Avons-nous la mémoire courte? Se rappelle-t-on du temps des années 1950 où le DDT était en usage comme pesticide? Il fut interdit en 1972. Aujourd'hui, 35 ans après, ce pesticide qui a envahi tous les écosystèmes et la chaîne alimentaire, même au Grand Nord canadien et au Groenland, nuit encore. Les poissons, les phoques en accumulent dans leurs tissus adipeux. Les Inuits qui mangent ces gibiers, en accumulent dans leurs corps. Les jeunes femmes qui allaitent en ont tant dans leur lait maternel, que la nutrition du bébé est compromise. Voilà l'impact non choisi par les femmes inuites d'un toxique environnemental.

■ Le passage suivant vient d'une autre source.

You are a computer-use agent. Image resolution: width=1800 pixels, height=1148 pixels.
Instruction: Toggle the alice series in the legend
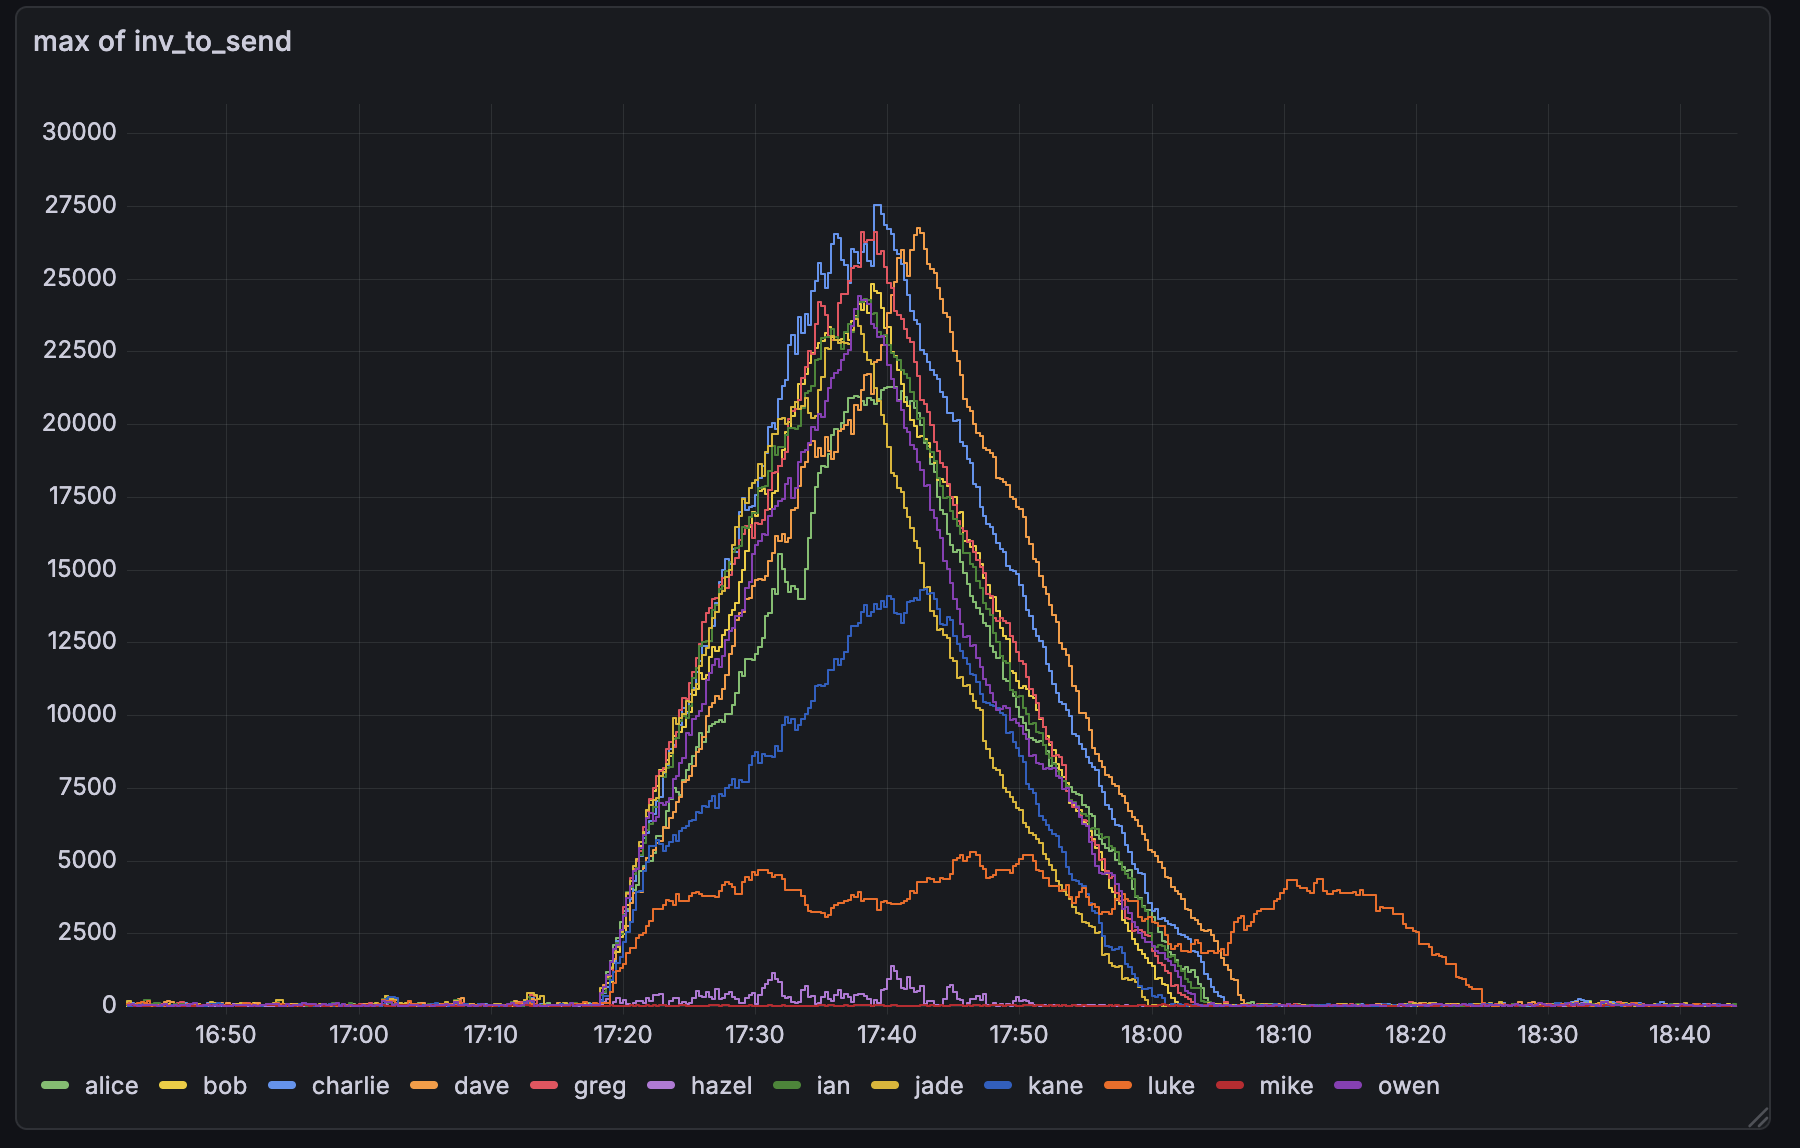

Un toxicologue chercheur de l'INSPQ retrouva d'ailleurs un taux accru des métabolites dérivés du DDT dans les seins des femmes dont les tumeurs se développent plus activement. Le lien de causalité entre ces composés perturbateurs des oestrogènes et le cancer du sein est fortement soupçonné. Ces femmes n'avaient pas choisi cet impact néfaste dans leur vie! Et que dire des femmes agricultrices? Elles seraient encore plus exposées à de nombreux pesticides et plus à risque!
Enceintes, maintes femmes se sont sans doute inquiétées de ne pas manger durant leur grossesse des aliments contenant du mercure ou des BCP; cela nuit au développement du foetus. Tout petit, votre enfant se retrouvera-t-il exposé à des poussières de plomb? Son développement cérébral et neurologique aurait pu en être affecté. Que de mères s'inquiètent? Que de mères devront être patientes pour réussir les apprentissages de ces enfants? Il y a aussi les bisphénol-A, un composé des plastiques, perturbateur endocrinien. On le retrouva dans les bouteilles à lait pour bébé en plastique. Que de femmes, bonnes mères de familles, supportent ces impacts diffus des métaux lourds et des toxiques dans l'environnement, sur leurs proches!
Au Canada, on a répertorié 23 000 substances chimiques utilisées dans divers domaines. On n'en connaît pas tous les effets carcinogènes (cause des cancers), mutagènes (modifie les gènes), neutres ou perturbateurs endocriniens. Mais on observe statistiquement que les cancers augmentent en nombre de décade en décade. Une femme sur 20 avait le cancer du sein en 1950; aujourd'hui, c'est une femme sur neuf. Les cancers sont induits dans l'enfance, voire dans le foetus, mais se révèlent cliniquement parfois 40 ans plus tard. L'étude de la causalité des toxiques dans l'environnement est complexe, leurs signaux diffus et multiples.
En absence de preuves cliniques suffisantes, tant Santé Canada, la Société canadienne du cancer que les Instituts nationaux de recherche en santé environnementale, recommandent d'appliquer le principe de précaution; celui de s'abstenir en cas de doute. Le cas du DDT qui a envahi tous les écosystèmes et la chaîne alimentaire devrait nous rester en mémoire. Alors par prudence, mesdames osez choisir; dites non au tri-compostage, oui au bac brun! Oui, à un avenir sain pour les générations futures, vos enfants!